→ Problem to solve: Every entry that follows should be output again, word for word.

### Supplied records

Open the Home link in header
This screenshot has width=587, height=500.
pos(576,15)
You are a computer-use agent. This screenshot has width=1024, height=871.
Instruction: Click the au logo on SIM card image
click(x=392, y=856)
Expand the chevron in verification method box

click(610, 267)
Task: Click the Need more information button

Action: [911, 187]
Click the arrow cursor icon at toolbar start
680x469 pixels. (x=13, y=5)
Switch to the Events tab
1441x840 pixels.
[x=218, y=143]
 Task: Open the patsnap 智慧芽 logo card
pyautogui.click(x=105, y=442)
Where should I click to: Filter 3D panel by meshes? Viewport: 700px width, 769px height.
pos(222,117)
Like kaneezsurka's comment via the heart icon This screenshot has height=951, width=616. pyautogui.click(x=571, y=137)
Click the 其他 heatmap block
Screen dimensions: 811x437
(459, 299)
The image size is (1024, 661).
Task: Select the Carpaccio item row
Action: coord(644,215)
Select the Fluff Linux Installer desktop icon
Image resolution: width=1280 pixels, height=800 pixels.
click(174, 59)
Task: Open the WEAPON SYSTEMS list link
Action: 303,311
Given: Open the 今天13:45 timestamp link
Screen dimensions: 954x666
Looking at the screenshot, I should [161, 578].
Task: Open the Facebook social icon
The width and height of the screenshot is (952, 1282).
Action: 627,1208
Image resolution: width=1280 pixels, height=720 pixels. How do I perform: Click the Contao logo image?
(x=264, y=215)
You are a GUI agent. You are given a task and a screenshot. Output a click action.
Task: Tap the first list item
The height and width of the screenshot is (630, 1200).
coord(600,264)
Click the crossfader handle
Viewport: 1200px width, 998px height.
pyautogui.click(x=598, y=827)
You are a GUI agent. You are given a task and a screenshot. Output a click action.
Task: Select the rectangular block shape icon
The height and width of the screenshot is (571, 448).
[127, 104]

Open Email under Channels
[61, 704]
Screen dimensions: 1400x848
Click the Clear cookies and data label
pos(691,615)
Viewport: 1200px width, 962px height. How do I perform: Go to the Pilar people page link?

######

→ Reply:
Open the Home link in header
This screenshot has width=587, height=500.
pos(576,15)
You are a computer-use agent. This screenshot has width=1024, height=871.
Instruction: Click the au logo on SIM card image
click(x=392, y=856)
Expand the chevron in verification method box

click(610, 267)
Task: Click the Need more information button

Action: [911, 187]
Click the arrow cursor icon at toolbar start
680x469 pixels. (x=13, y=5)
Switch to the Events tab
1441x840 pixels.
[x=218, y=143]
 Task: Open the patsnap 智慧芽 logo card
pyautogui.click(x=105, y=442)
Where should I click to: Filter 3D panel by meshes? Viewport: 700px width, 769px height.
pos(222,117)
Like kaneezsurka's comment via the heart icon This screenshot has height=951, width=616. pyautogui.click(x=571, y=137)
Click the 其他 heatmap block
Screen dimensions: 811x437
(459, 299)
The image size is (1024, 661).
Task: Select the Carpaccio item row
Action: coord(644,215)
Select the Fluff Linux Installer desktop icon
Image resolution: width=1280 pixels, height=800 pixels.
click(174, 59)
Task: Open the WEAPON SYSTEMS list link
Action: 303,311
Given: Open the 今天13:45 timestamp link
Screen dimensions: 954x666
Looking at the screenshot, I should [161, 578].
Task: Open the Facebook social icon
The width and height of the screenshot is (952, 1282).
Action: 627,1208
Image resolution: width=1280 pixels, height=720 pixels. How do I perform: Click the Contao logo image?
(x=264, y=215)
You are a GUI agent. You are given a task and a screenshot. Output a click action.
Task: Tap the first list item
The height and width of the screenshot is (630, 1200).
coord(600,264)
Click the crossfader handle
Viewport: 1200px width, 998px height.
pyautogui.click(x=598, y=827)
You are a GUI agent. You are given a task and a screenshot. Output a click action.
Task: Select the rectangular block shape icon
The height and width of the screenshot is (571, 448).
[127, 104]

Open Email under Channels
[61, 704]
Screen dimensions: 1400x848
Click the Clear cookies and data label
pos(691,615)
Viewport: 1200px width, 962px height. How do I perform: Go to the Pilar people page link?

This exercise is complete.